I felt something tug at my pyjama bottoms, something small but powerful ripping tiny holes in the fabric. I felt the elasticated waist begin to twist down my body and I grasped at it. She yipped and then ran in an unsteady circle, colliding with the base of my TV stand with such force that the screen wobbled. Undeterred she ran in another circle.

I reached down and picked her up.

By the time I was up and dressed my mother and grandparents were already downstairs, but my mother – usually already in her workshop by now – was stood at the kitchen window in front of the sink, staring out over the backyard with the look of a child on her face.

My mother loves the snow, always did, always will.

I opened the door to the small hallway that separated the kitchen from the downstairs toilet and immediately felt the cold from the backdoor. It was a simply constructed door that I’d always associate with those found on barns. Five planks of wood fixed together by a zigzag of smaller boards. Under it was a half an inch gap, today it was filled with a crust of blue-white.
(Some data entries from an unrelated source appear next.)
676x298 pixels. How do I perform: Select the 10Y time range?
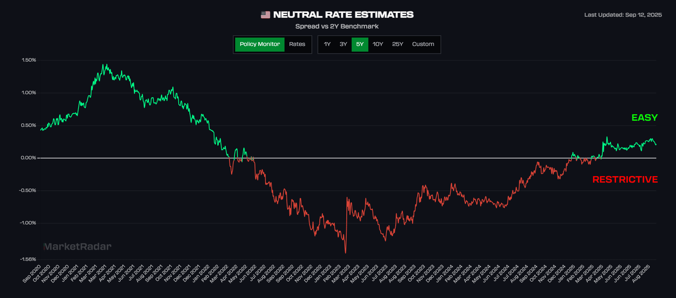378,44
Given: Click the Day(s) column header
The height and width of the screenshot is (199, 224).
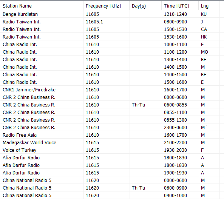Looking at the screenshot, I should [145, 6].
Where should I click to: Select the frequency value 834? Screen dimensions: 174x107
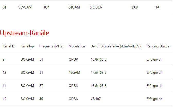tap(47, 7)
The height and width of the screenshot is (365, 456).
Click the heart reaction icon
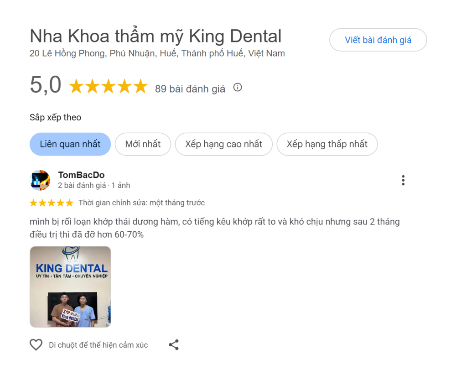[x=36, y=345]
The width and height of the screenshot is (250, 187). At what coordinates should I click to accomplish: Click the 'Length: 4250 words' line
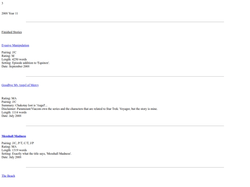pyautogui.click(x=14, y=59)
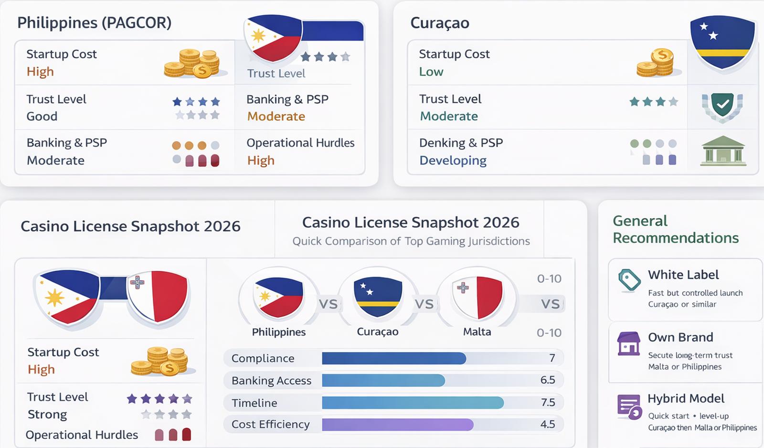Click the Own Brand recommendation title
Image resolution: width=764 pixels, height=448 pixels.
coord(680,337)

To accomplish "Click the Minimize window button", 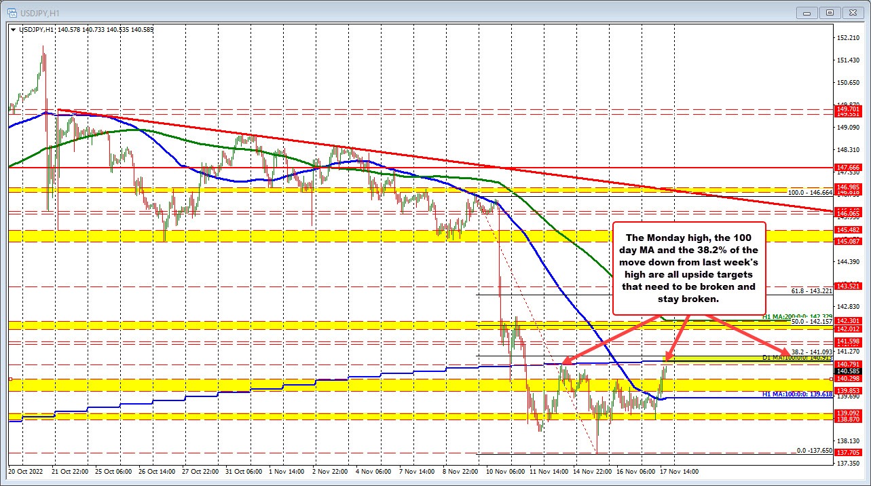I will pyautogui.click(x=807, y=12).
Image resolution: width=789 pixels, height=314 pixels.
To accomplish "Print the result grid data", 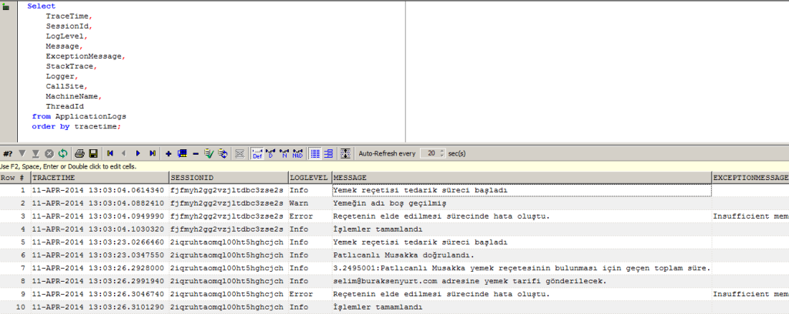I will pos(79,153).
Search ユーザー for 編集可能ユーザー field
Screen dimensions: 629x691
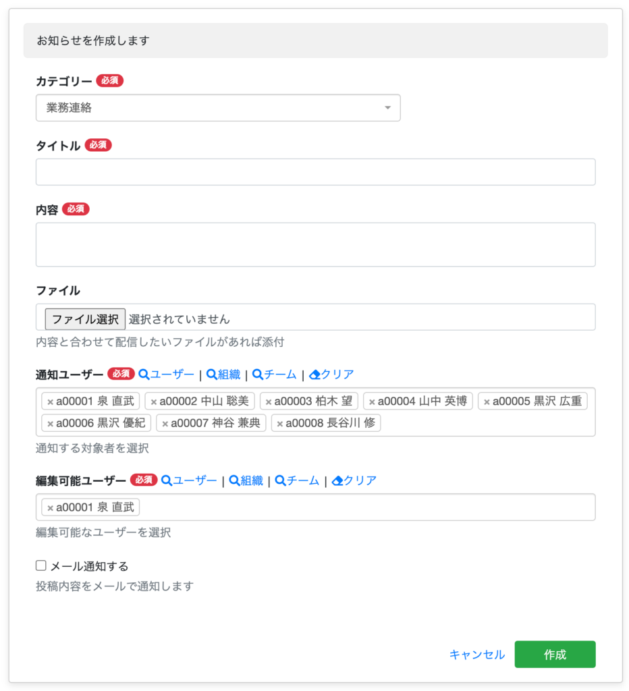[189, 480]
It was smooth to the touch, part ice, part snow.

I unbolted the door and shook it. It top swung inward a few inches but the bottom was fixed by the ice. I shook again and heard the ice crack.

She ran to the door, colliding with it as she always did, and then sniffed at the ice. For a moment I forgot my battle with the door and watched as her nose must have contacted with something colder than she had ever experienced before. She sniffed, then actually sneezed, before sinking her teeth into it.

I picked her up and wrenched the door open.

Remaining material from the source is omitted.